XV 17. Sin embargo, una cosa es no unirse sino con la sola voluntad de engendrar, cosa que no tiene culpa, y otra apetecer en la unión, naturalmente con el propio cónyuge, el placer, cosa que tiene una culpa venial. Porque, aunque se unan sin intención de propagar la prole, por lo menos no se oponen a ella, a causa del placer, con un propósito ni con una acción mala. Pues los que hacen esto, aunque se llamen esposos, no lo son ni mantienen nada del verdadero matrimonio, sino que alargan este nombre honesto para velar las torpezas. Manifiestan abiertamente su malicia cuando llegan al extremo de abandonar a los hijos que les nacen contra su voluntad. No quieren alimentar o tener consigo a los hijos que temieron engendrar. De manera que, al mostrarse despiadados con los hijos engendrados contra sus deseos ocultos y nefandos, ponen de manifiesto toda su iniquidad, y con esta evidente crueldad descubren sus ocultas deshonestidades. A veces llega a tanto esta libidinosa crueldad o, si se quiere, libido cruel, que emplean drogas esterilizantes, y, si éstas resultan ineficaces, matan en el seno materno el feto concebido y lo arrojan fuera, prefiriendo que su prole se desvanezca antes de tener vida, o, si ya vivía en el útero, matarla antes de que nazca. Lo repito: si ambos son así, no son cónyuges, y, si se juntaron desde el principio con tal intención, no han celebrado un matrimonio, sino que han pactado un concubinato. Si los dos no son así, digo sin miedo que o ella es una prostituta del varón o él es un adúltero de la mujer.

Matrimonio cristiano y virginidad

XVI 18. Puesto que las nupcias ya no pueden ser tan puras como pudieron ser entre los primeros hombres si no hubiera aparecido el pecado, al menos se ha de procurar sean como las de los santos patriarcas.
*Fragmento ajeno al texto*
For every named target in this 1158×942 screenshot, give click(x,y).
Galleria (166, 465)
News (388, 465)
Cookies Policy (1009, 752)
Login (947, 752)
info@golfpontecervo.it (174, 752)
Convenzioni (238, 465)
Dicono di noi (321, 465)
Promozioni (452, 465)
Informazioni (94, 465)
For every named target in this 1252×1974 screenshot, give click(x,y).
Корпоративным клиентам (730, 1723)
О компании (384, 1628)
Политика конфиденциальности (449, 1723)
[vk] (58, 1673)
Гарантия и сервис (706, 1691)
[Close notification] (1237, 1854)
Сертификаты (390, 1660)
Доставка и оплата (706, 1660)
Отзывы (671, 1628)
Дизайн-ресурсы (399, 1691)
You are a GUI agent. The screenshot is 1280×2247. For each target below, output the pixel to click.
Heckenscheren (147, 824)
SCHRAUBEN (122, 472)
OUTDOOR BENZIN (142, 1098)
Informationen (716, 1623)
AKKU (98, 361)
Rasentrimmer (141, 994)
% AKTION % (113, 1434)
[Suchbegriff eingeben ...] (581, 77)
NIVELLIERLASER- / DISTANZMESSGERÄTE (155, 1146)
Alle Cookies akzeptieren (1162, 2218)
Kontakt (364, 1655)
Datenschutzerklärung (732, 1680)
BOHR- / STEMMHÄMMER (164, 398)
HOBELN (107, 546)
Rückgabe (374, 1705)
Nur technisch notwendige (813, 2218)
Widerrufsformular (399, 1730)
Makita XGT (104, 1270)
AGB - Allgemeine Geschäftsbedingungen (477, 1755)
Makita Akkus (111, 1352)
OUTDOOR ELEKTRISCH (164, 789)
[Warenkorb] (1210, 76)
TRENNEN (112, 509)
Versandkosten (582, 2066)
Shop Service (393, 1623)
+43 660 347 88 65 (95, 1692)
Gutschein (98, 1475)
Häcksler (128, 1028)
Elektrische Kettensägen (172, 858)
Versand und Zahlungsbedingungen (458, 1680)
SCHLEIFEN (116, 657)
Por tanto, no debe dominar la vergonzosa concupiscencia de la carne, inseparable del cuerpo mortal, la cual antes del pecado no existió en el paraíso y después del pecado fue arrojada de allí, sino, más bien, ha de estar sometida para servir únicamente a la propagación de la prole. O bien porque el tiempo presente, que ya hemos indicado como el tiempo de la abstinencia de los abrazos, no tiene la necesidad de este deber, mientras existe a nuestro alrededor y en el mundo tan gran abundancia de hijos que han de ser engendrados espiritualmente.

Quien pueda entender, entienda el bien preferible de la continencia ideal. Sin embargo, quien no pueda entenderlo, si se casa, no peca; y la mujer, si no es capaz de contenerse, se case. Es bueno para el hombre no tocar a la mujer. Mas como no todos entienden esta palabra, sino únicamente aquellos a quienes se les ha concedido, sólo queda que, para evitar la fornicación cada hombre tenga su mujer, y cada mujer tenga su marido. Y así, para que no caiga en la ruina de las acciones deshonestas, la enfermedad de la incontinencia es contrarrestada por la honestidad del matrimonio. De hecho, esto es lo que el Apóstol dice a las mujeres: Quiero que las jóvenes se casen; y lo mismo se puede decir de los maridos: "Quiero que los jóvenes se casen", de modo que se extiende a los dos sexos lo siguiente: que engendren hijos, que sean padres y madres de familia y que no den a nuestro adversario motivo de calumniar nuestra fe.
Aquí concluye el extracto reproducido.